The suspect, Khaled al-Shimmiri, was a patient at a Kuwaiti psychiatric hospital and fled after Thursday's attack, the Interior Ministry official said on the condition of anonymity. Mr. Shimmiri was expected to be sent back to Kuwait shortly.

Croats exonerated of war-crimes charges
ZAGREB, Croatia A Croatian judge exonerated eight former military officers suspected of torturing and killing ethnic Serbs in a wartime prison, but human rights activists said yesterday's decision was biased.
District prosecutors indicted the eight men earlier this year, accusing them of making random arrests and torturing and killing Serbs and Yugoslav army officers at the Lora military prison in 1992.

Korean slave remains found at Japanese site
TOKYO A Buddhist temple in northern Japan has what are believed to be the remains of more than 100 Korean slave laborers, a temple spokesman said yesterday, possibly one of the biggest graves of wartime forced laborers found in Japan.
The remains, found in three large steel crates buried at Nishihonganji Temple in Sapporo on the northernmost island of Hokkaido, match a registry of Korean forced laborers whose bodies were sent to the temple before and during World War II, temple spokesman Takayuki Hino said.

Tents distributed to quake victims
PESHAWAR, Pakistan Army helicopters delivered tents and blankets yesterday to thousands left homeless in near-freezing temperatures after a deadly earthquake rattled a remote region of northern Pakistan.
The pre-dawn quake Thursday hit the Gilgit region in the Himalayan foothills, killing at least 25 persons, including 14 children.

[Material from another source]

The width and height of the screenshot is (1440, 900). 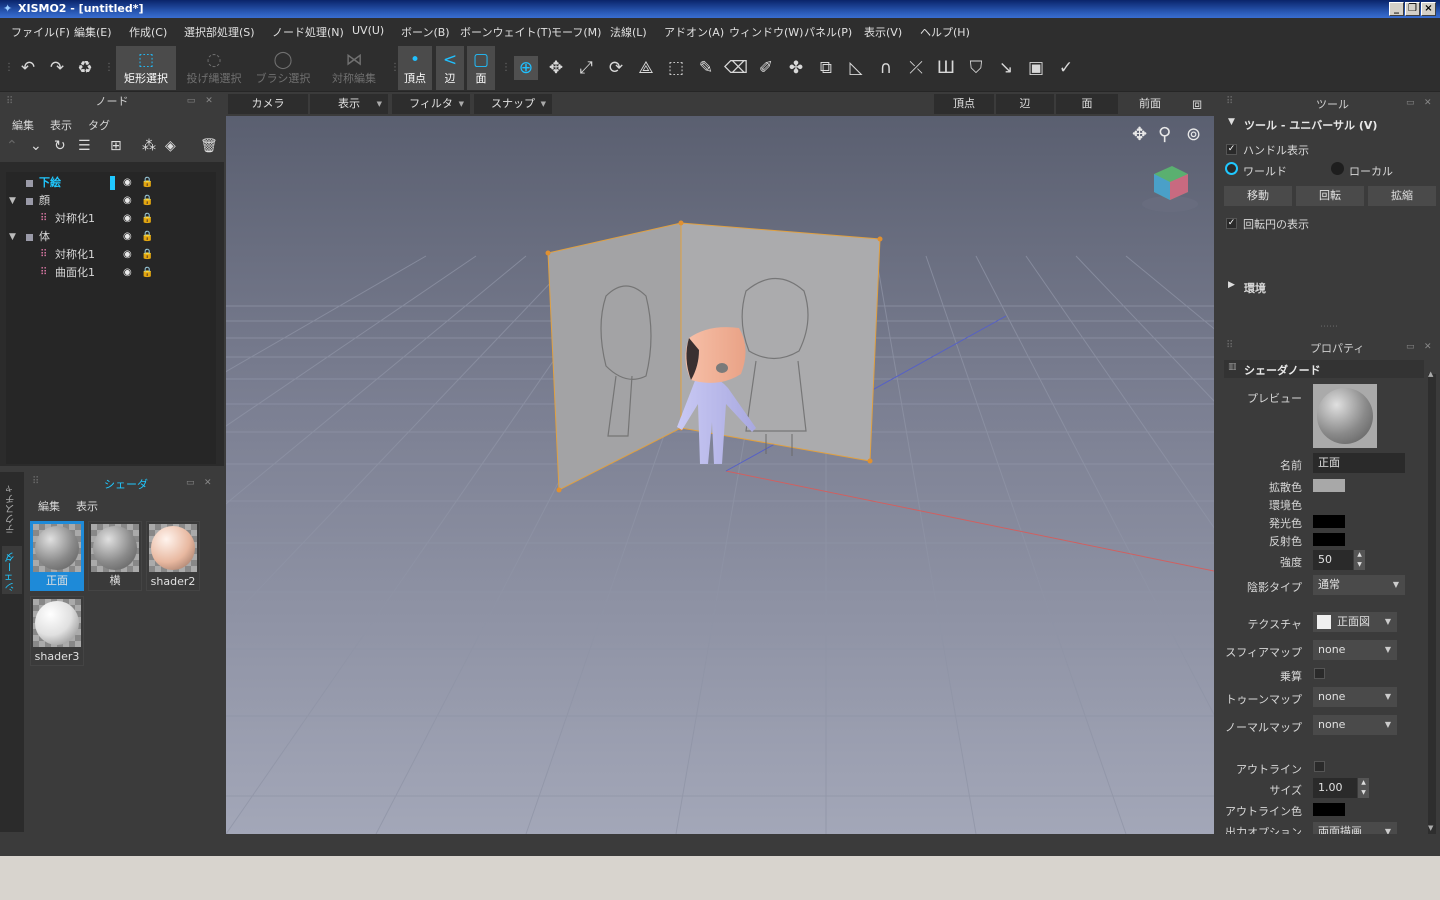 I want to click on minimize-button: _, so click(x=1396, y=9).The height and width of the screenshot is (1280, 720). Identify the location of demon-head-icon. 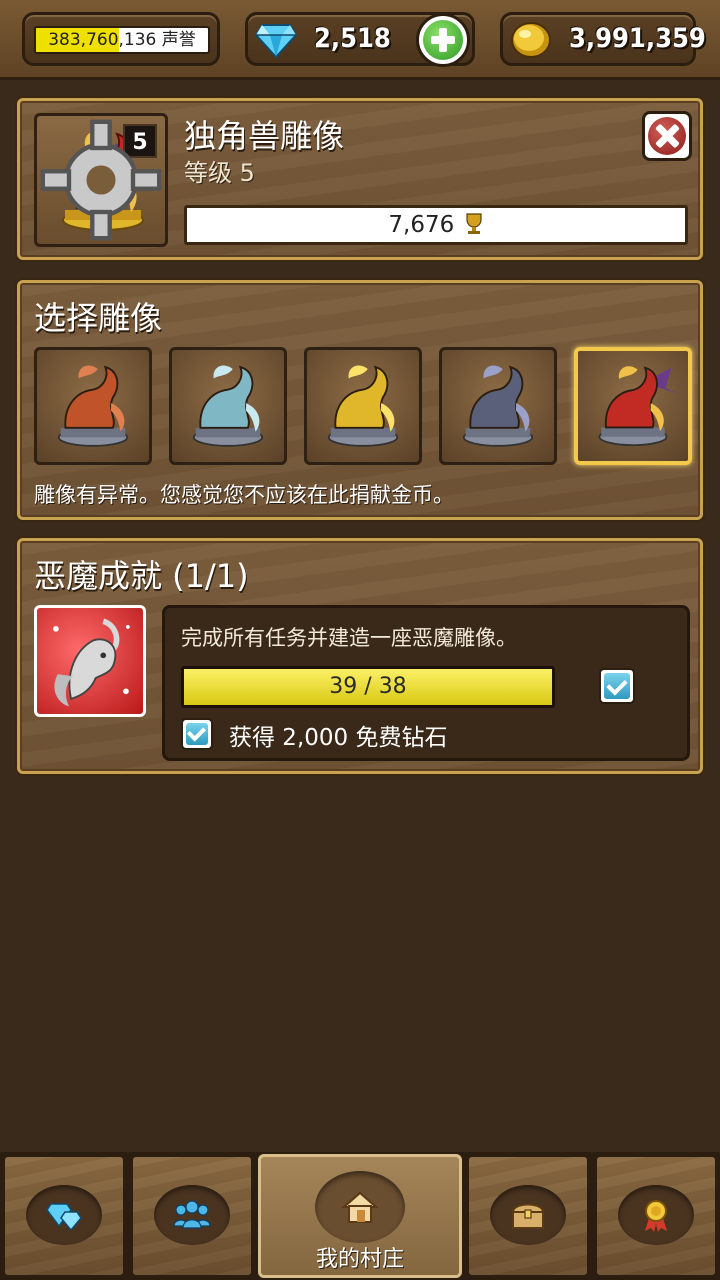
(92, 662).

Most of the homes in a five-village area were damaged or destroyed.

American soldier acquitted in Korea
SEOUL A U.S. military court cleared a U.S. soldier of negligent homicide yesterday in connection with an accident that killed two South Korean girls, two days after a colleague was acquitted of the same charge, the Yonhap News Agency said.
Sgt. Mark Walker, the driver of an armored vehicle that crushed two 13-year-old schoolgirls who were walking on a road near a U.S. Army base in June, was found not guilty, the report said.

British firefighters strike over wages
LONDON Firefighters across Britain began an eight-day strike yesterday after their union accused the government of wrecking a last-minute pay deal.
Firefighters stopped working for 48 hours last week. They are seeking a 40 percent pay increase.

Michael Jackson is off the hook
BERLIN German police said yesterday they would not begin a formal investigation into whether Michael Jackson committed a crime by dangling his baby from a hotel window before hundreds of startled fans earlier this week. Berlin police said they got several complaints about the incident.